■ **TASK PROMPT**
There is one span to output from the data below: the lines starting at the line with "1024x576 pixels. At" and ending at the line with "Task: Click the width field showing 1,200". Output it exactly, ends included, nothing more.

◇ ◇ ◇ ◇ ◇ ◇ ◇

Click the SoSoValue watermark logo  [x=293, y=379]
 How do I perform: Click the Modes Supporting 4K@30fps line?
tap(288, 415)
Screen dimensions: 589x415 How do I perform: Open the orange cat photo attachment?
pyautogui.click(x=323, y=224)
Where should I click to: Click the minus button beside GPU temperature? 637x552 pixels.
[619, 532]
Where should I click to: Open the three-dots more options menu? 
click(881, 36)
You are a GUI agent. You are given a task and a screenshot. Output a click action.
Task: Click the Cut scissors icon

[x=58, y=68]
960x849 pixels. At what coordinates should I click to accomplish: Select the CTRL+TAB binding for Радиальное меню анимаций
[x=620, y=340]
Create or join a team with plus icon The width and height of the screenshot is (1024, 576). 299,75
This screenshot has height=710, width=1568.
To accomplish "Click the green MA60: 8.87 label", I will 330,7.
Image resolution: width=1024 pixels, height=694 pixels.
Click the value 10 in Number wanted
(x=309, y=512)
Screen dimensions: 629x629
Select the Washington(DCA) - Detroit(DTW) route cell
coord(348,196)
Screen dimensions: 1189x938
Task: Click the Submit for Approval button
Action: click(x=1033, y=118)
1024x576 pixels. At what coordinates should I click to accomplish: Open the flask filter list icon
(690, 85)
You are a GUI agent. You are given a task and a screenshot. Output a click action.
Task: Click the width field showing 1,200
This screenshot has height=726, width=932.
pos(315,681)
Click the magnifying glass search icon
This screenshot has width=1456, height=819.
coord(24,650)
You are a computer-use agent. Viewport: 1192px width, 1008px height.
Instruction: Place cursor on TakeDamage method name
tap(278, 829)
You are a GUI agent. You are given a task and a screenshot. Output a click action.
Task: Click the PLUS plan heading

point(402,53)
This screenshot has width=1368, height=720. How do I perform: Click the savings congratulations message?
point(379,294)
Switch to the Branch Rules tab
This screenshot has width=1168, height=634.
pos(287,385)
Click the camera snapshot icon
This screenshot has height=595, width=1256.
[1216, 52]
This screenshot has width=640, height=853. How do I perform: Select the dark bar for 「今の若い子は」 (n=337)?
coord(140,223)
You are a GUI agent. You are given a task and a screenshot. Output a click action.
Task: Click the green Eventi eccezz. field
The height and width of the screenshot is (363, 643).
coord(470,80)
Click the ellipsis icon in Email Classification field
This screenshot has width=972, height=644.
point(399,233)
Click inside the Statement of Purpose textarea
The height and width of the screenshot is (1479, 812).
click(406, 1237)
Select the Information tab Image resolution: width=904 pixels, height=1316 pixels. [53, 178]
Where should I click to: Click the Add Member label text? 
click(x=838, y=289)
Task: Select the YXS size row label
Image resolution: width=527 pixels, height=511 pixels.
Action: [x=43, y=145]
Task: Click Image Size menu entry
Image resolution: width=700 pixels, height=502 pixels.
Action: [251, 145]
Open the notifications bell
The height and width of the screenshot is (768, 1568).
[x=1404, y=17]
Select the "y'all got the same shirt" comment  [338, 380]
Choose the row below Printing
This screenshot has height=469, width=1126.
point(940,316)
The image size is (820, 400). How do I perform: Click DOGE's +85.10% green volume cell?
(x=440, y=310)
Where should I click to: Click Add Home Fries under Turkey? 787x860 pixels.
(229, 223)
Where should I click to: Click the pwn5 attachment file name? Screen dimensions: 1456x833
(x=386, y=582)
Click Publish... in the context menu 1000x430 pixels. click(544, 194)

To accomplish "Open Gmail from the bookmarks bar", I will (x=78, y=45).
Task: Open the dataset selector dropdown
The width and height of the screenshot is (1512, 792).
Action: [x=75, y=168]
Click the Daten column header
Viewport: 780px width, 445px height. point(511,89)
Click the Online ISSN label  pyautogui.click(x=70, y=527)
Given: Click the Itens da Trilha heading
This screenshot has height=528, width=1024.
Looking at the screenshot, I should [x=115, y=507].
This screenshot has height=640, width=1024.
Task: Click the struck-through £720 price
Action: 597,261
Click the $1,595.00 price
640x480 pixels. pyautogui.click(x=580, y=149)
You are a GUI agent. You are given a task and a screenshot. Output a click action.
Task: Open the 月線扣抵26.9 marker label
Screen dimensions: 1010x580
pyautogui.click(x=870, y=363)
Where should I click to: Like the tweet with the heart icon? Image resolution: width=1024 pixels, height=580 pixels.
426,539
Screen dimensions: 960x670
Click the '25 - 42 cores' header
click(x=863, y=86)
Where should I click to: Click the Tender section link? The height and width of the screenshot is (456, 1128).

◇ ◇ ◇ ◇ ◇ ◇ ◇

■ **RESPONSE TO THIS TASK**
1024x576 pixels. At what coordinates should I click to accomplish: Open the flask filter list icon
(690, 85)
You are a GUI agent. You are given a task and a screenshot. Output a click action.
Task: Click the width field showing 1,200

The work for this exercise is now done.